The purpose of the framework is not to create custom applications quickly, but rather to provide a set of reusable modules that can be plugged in. The existing modules offer a wide range of functionality that meets most basic needs of clients without any serious coding at all. Having a system like this provides a lot of bang for the buck.
Unfortunately the system is high overhead. Not only does every page have to load 5000 lines of code, but certain modules hit the database very hard. The result is that page load times range from snappy to 5 or more seconds on my local development box (1.67ghz G4 at 80% idle). The problem is threefold:
- Excessive database chattiness
- An all-or-nothing approach to data fetching.
- A generalized admin where all tables are treated equally.
As long as everything works we are in good shape. But if the client complains about speed there is not much we can do to optimize a module without a wholesale rewrite and testing. I used to believe in completing functionality and then optimizing as necessary. But as soon as you introduce any algorithm with exponential complexity you are asking for immediate and intractable performance issues.
Once a rewrite is required we have basically lost all benefit of using the pre-written module in the first place. The client has been promised a price based on the assumption that we would have to write 100 lines of code, not 5000. If our optimizations require certain database changes then we are truly screwed, because the generalized admin tool is complex and not friendly for special cases.
The horror is that reasonable website performance is implicit in any contract. You can’t in good faith deliver a website where pages take 5-10 seconds to start downloading on a relatively unloaded server. So now we have 5 times the planned amount of work just to meet the basic agreement.
In this scenario caching is a critical tool to have under one’s belt. I was able to split the difference and get a reasonable product out the door. Thank god there was no dynamic sidebar (like a shopping cart) or other hurdles that could have required deeper changes.

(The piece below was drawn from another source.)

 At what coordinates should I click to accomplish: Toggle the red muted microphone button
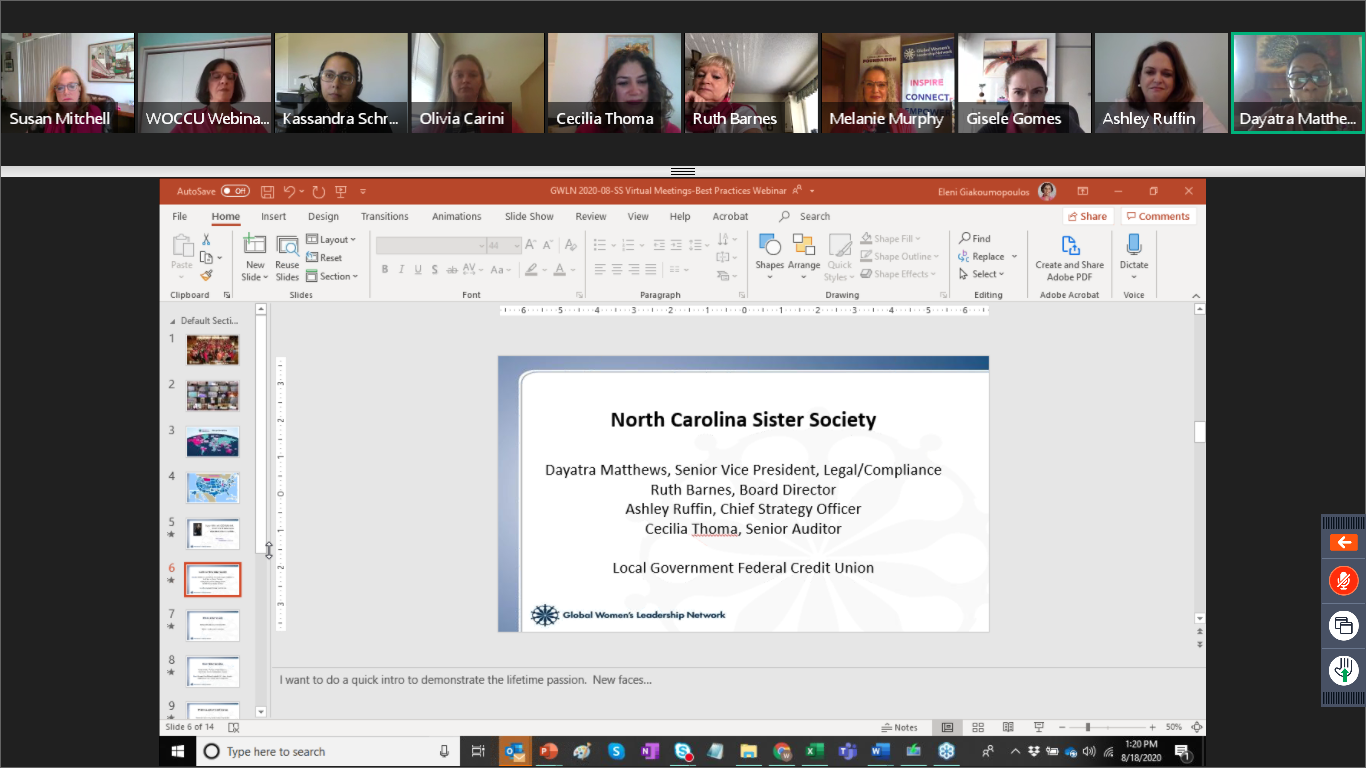(1343, 581)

My experience with caching Templation has served me well in this regard. Caching is not to be taken lightly. One false move and the website could be displaying outdated information. Even worse, you could be caching incorrect information if your cache trigger is not fine-grained enough. Clients generally have no patience for this kind of problem, so testing is paramount.
Rails to the Rescue
Looking at the framework we’re using has really made me appreciate Rails all the more. Rails is high-overhead itself, but the overhead is managed by FastCGI. Once the dispatchers are started, the application code is all resident in memory. Beyond that, Rails provides a very well thought out—and extensible—domain specific language. Our framework is nice, but it really can’t compete with the kind of vision that went into Rails. Even worse, it’s written in PHP which just doesn’t have ruby’s dynamic and object-oriented nature to flex.

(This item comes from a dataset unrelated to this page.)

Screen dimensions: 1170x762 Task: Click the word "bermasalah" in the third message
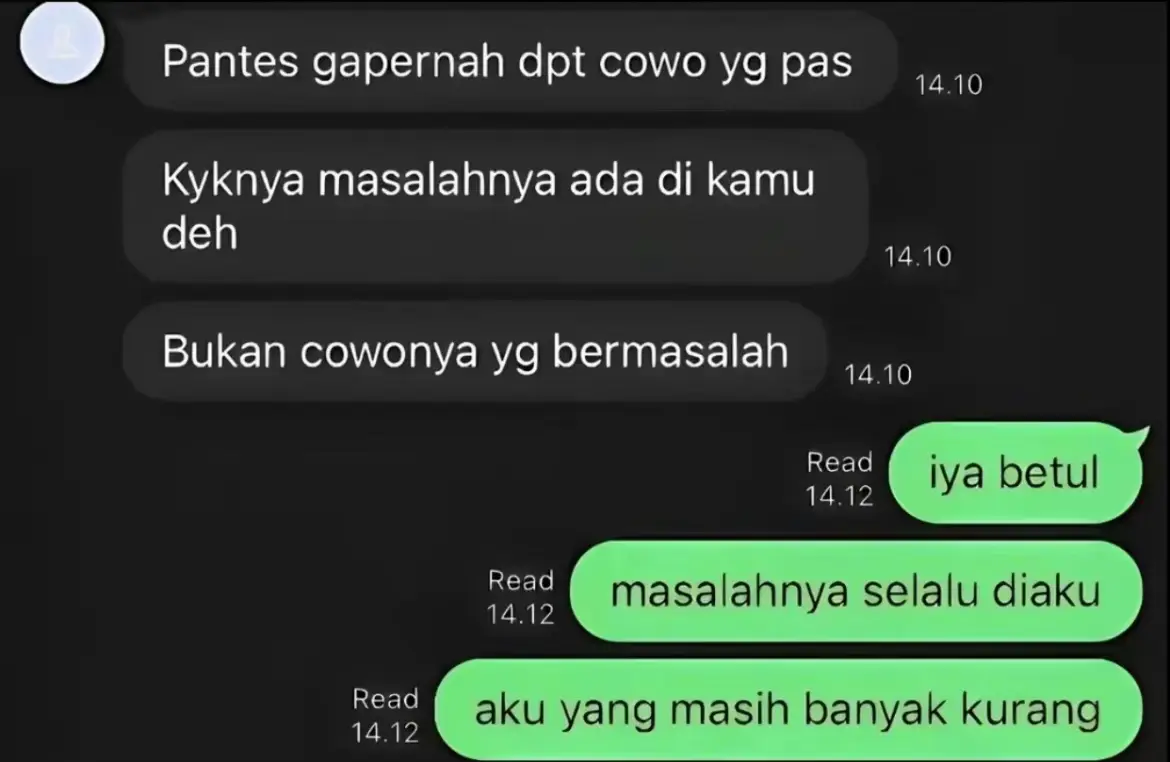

The real value in our system is the modules, but I think each of those could be ported to Rails in 2-10 hours. In fact I would recommend doing this for new projects except for two reasons:
- It’s much harder to hire Rails talent than PHP, especially in New Mexico.
- Rails apps are resource intensive, and are difficult to deploy in large numbers in a shared hosting environment.
Converting these old crusty behemoths into light Rails code would really be fun though…